TEXTO PARA LEITURA |

Marketing médico: quais os limites?
A remuneração pouco atrativa dos planos de saúde desanima os médicos e, especialmente, os recém-formados. Para não se tornarem escravos das agendas maçantes com consultas rápidas e sem diálogo, além de pagamentos irrisórios, muitos profissionais de saúde utilizam o marketing médico profissional como estratégia para fazer sua clientela, expor seus propósitos na medicina e produzir conteúdo relevante, identificando seu público-alvo e fidelizando os pacientes.
Essa busca por condições de trabalho e retorno financeiro decentes é decorosa, no entanto, muitos profissionais se distanciam desse objetivo e utilizam o marketing médico, único e exclusivamente, para promoção pessoal e benefício monetário.
As redes sociais, assim como as empresas de marketing, que enxergaram nesses profissionais um grande potencial lucrativo, ajudaram a banalizar esse método, muitas vezes convertendo-o em fonte de propaganda enganosa, divulgação de conteúdos ilegais e, especialmente, tratando com leviandade, assuntos sérios pertinentes à saúde.

O QUE FAZER |
a - Repita, sem nenhuma alteração, o trecho do texto sobre marketing médico que vai de "Marketing médico: quais" até "e benefício monetário.".
b - De acordo com o texto sobre marketing médico, o que desanima os médicos, especialmente os recém-formados?
c - Com base no texto sobre marketing médico, explique por que muitos profissionais de saúde recorrem ao marketing médico profissional.
Não é preciso consultar a listagem.

LISTAGEM FORNECIDA |
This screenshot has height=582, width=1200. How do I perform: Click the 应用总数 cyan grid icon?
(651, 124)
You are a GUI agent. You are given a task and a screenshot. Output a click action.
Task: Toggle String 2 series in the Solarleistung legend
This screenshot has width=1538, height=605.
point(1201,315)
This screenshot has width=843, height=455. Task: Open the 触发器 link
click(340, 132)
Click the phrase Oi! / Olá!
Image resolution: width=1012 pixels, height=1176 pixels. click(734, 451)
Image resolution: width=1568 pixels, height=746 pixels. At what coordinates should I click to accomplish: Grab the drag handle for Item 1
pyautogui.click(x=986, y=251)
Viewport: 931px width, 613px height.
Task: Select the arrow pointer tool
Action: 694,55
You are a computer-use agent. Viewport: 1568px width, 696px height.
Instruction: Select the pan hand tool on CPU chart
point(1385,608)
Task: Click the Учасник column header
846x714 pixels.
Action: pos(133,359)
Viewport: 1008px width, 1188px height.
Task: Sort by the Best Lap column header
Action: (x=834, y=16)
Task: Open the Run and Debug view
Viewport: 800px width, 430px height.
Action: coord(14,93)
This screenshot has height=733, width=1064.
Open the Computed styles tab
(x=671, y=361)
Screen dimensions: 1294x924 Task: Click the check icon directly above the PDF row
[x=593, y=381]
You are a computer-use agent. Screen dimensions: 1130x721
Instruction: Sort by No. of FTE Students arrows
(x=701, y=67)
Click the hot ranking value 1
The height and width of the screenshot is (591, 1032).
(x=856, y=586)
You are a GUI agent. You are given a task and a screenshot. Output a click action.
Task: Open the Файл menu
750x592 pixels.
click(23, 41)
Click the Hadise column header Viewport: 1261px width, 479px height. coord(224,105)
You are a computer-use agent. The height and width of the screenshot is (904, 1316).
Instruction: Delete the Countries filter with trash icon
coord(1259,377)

SUAS RESPOSTAS |
a -
Marketing médico: quais os limites?
A remuneração pouco atrativa dos planos de saúde desanima os médicos e, especialmente, os recém-formados. Para não se tornarem escravos das agendas maçantes com consultas rápidas e sem diálogo, além de pagamentos irrisórios, muitos profissionais de saúde utilizam o marketing médico profissional como estratégia para fazer sua clientela, expor seus propósitos na medicina e produzir conteúdo relevante, identificando seu público-alvo e fidelizando os pacientes.
Essa busca por condições de trabalho e retorno financeiro decentes é decorosa, no entanto, muitos profissionais se distanciam desse objetivo e utilizam o marketing médico, único e exclusivamente, para promoção pessoal e benefício monetário.

b - A remuneração pouco atrativa dos planos de saúde.

c - Eles recorrem ao marketing médico profissional para não se tornarem escravos de agendas maçantes, com consultas rápidas e sem diálogo, e de pagamentos irrisórios. Com ele, formam sua clientela, expõem seus propósitos na medicina e produzem conteúdo relevante. Também identificam seu público-alvo e fidelizam os pacientes.